▸ Input records
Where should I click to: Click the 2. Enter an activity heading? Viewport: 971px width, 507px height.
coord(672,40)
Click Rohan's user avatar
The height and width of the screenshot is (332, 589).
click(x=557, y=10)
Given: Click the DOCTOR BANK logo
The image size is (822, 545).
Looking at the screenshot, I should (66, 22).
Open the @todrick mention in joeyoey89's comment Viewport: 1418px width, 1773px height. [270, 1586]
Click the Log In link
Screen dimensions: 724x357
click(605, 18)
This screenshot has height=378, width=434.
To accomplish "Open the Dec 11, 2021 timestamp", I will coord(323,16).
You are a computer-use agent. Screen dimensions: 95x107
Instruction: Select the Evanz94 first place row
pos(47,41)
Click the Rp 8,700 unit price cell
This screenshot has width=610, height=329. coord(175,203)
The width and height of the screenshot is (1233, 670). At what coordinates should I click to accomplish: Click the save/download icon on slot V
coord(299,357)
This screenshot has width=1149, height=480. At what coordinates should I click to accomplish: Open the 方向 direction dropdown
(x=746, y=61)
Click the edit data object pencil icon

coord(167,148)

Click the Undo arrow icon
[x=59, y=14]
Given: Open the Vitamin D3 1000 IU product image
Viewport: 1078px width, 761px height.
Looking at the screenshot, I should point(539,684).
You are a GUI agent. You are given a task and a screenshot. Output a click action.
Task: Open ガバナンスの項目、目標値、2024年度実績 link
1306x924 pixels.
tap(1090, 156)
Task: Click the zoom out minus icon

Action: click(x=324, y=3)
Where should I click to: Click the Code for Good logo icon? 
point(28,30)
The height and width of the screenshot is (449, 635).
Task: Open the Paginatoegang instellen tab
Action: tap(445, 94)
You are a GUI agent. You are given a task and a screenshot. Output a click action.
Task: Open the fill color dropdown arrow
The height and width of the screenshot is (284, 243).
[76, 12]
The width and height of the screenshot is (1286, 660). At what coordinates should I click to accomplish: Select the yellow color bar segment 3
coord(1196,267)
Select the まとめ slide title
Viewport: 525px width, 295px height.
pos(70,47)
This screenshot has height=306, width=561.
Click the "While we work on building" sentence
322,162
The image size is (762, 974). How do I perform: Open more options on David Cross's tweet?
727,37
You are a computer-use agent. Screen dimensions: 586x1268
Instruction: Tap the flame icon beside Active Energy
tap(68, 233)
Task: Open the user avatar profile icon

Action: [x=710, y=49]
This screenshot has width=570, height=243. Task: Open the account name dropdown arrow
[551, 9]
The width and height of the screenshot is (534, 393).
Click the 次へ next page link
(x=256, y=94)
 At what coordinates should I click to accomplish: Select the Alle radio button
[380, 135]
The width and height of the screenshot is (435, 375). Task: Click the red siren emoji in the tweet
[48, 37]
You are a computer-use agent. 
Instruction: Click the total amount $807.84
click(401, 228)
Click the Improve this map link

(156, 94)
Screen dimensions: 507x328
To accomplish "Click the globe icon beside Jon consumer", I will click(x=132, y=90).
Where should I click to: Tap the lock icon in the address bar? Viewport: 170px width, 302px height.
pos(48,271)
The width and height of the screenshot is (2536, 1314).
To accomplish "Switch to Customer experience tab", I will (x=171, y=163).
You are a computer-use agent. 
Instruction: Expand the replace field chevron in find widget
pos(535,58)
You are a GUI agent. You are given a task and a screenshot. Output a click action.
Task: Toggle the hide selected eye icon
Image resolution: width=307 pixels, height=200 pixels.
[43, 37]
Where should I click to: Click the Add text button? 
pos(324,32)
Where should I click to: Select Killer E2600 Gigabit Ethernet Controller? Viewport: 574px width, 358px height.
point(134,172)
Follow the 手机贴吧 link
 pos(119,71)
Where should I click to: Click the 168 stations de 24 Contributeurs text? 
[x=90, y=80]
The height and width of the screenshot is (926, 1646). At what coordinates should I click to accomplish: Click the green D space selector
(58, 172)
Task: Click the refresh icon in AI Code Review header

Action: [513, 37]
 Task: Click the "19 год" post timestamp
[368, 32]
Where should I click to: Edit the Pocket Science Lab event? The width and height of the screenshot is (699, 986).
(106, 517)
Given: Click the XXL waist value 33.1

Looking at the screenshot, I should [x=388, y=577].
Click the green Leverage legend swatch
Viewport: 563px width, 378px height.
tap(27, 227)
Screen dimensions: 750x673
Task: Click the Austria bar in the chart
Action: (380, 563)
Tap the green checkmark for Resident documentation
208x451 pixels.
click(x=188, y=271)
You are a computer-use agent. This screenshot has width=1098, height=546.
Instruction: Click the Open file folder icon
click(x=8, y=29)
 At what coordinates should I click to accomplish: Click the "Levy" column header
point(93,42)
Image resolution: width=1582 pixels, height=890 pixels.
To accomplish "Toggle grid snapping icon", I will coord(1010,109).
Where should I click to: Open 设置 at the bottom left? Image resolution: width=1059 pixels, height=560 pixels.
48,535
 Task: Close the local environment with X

▸ What needs to be done
Swap each "Viewport" in the entries above for "Window" and leave everything else unchanged.

▸ Reply to the exercise
Where should I click to: Click the 2. Enter an activity heading? Window: 971px width, 507px height.
coord(672,40)
Click Rohan's user avatar
The height and width of the screenshot is (332, 589).
click(x=557, y=10)
Given: Click the DOCTOR BANK logo
The image size is (822, 545).
Looking at the screenshot, I should (66, 22).
Open the @todrick mention in joeyoey89's comment Window: 1418px width, 1773px height. [270, 1586]
Click the Log In link
Screen dimensions: 724x357
click(605, 18)
This screenshot has height=378, width=434.
To accomplish "Open the Dec 11, 2021 timestamp", I will coord(323,16).
You are a computer-use agent. Screen dimensions: 95x107
Instruction: Select the Evanz94 first place row
pos(47,41)
Click the Rp 8,700 unit price cell
This screenshot has width=610, height=329. coord(175,203)
The width and height of the screenshot is (1233, 670). At what coordinates should I click to accomplish: Click the save/download icon on slot V
coord(299,357)
This screenshot has width=1149, height=480. At what coordinates should I click to accomplish: Open the 方向 direction dropdown
(x=746, y=61)
Click the edit data object pencil icon

coord(167,148)

Click the Undo arrow icon
[x=59, y=14]
Given: Open the Vitamin D3 1000 IU product image
Window: 1078px width, 761px height.
Looking at the screenshot, I should point(539,684).
You are a GUI agent. You are given a task and a screenshot. Output a click action.
Task: Open ガバナンスの項目、目標値、2024年度実績 link
1306x924 pixels.
tap(1090, 156)
Task: Click the zoom out minus icon

Action: click(x=324, y=3)
Where should I click to: Click the Code for Good logo icon? 
point(28,30)
The height and width of the screenshot is (449, 635).
Task: Open the Paginatoegang instellen tab
Action: tap(445, 94)
You are a GUI agent. You are given a task and a screenshot. Output a click action.
Task: Open the fill color dropdown arrow
The height and width of the screenshot is (284, 243).
[76, 12]
The width and height of the screenshot is (1286, 660). At what coordinates should I click to accomplish: Select the yellow color bar segment 3
coord(1196,267)
Select the まとめ slide title
Window: 525px width, 295px height.
pos(70,47)
This screenshot has height=306, width=561.
Click the "While we work on building" sentence
322,162
The image size is (762, 974). How do I perform: Open more options on David Cross's tweet?
727,37
You are a computer-use agent. Screen dimensions: 586x1268
Instruction: Tap the flame icon beside Active Energy
tap(68, 233)
Task: Open the user avatar profile icon

Action: [x=710, y=49]
This screenshot has width=570, height=243. Task: Open the account name dropdown arrow
[551, 9]
The width and height of the screenshot is (534, 393).
Click the 次へ next page link
(x=256, y=94)
 At what coordinates should I click to accomplish: Select the Alle radio button
[380, 135]
The width and height of the screenshot is (435, 375). Task: Click the red siren emoji in the tweet
[48, 37]
You are a computer-use agent. 
Instruction: Click the total amount $807.84
click(401, 228)
Click the Improve this map link

(156, 94)
Screen dimensions: 507x328
To accomplish "Click the globe icon beside Jon consumer", I will click(x=132, y=90).
Where should I click to: Tap the lock icon in the address bar? Window: 170px width, 302px height.
pos(48,271)
The width and height of the screenshot is (2536, 1314).
To accomplish "Switch to Customer experience tab", I will (x=171, y=163).
You are a computer-use agent. 
Instruction: Expand the replace field chevron in find widget
pos(535,58)
You are a GUI agent. You are given a task and a screenshot. Output a click action.
Task: Toggle the hide selected eye icon
Image resolution: width=307 pixels, height=200 pixels.
[43, 37]
Where should I click to: Click the Add text button? 
pos(324,32)
Where should I click to: Select Killer E2600 Gigabit Ethernet Controller? Window: 574px width, 358px height.
point(134,172)
Follow the 手机贴吧 link
 pos(119,71)
Where should I click to: Click the 168 stations de 24 Contributeurs text? 
[x=90, y=80]
The height and width of the screenshot is (926, 1646). At what coordinates should I click to accomplish: Click the green D space selector
(58, 172)
Task: Click the refresh icon in AI Code Review header

Action: [513, 37]
 Task: Click the "19 год" post timestamp
[368, 32]
Where should I click to: Edit the Pocket Science Lab event? The width and height of the screenshot is (699, 986).
(106, 517)
Given: Click the XXL waist value 33.1

Looking at the screenshot, I should [x=388, y=577].
Click the green Leverage legend swatch
Window: 563px width, 378px height.
tap(27, 227)
Screen dimensions: 750x673
Task: Click the Austria bar in the chart
Action: (380, 563)
Tap the green checkmark for Resident documentation
208x451 pixels.
click(x=188, y=271)
You are a computer-use agent. This screenshot has width=1098, height=546.
Instruction: Click the Open file folder icon
click(x=8, y=29)
 At what coordinates should I click to accomplish: Click the "Levy" column header
point(93,42)
Image resolution: width=1582 pixels, height=890 pixels.
To accomplish "Toggle grid snapping icon", I will coord(1010,109).
Where should I click to: Open 设置 at the bottom left? Image resolution: width=1059 pixels, height=560 pixels.
48,535
 Task: Close the local environment with X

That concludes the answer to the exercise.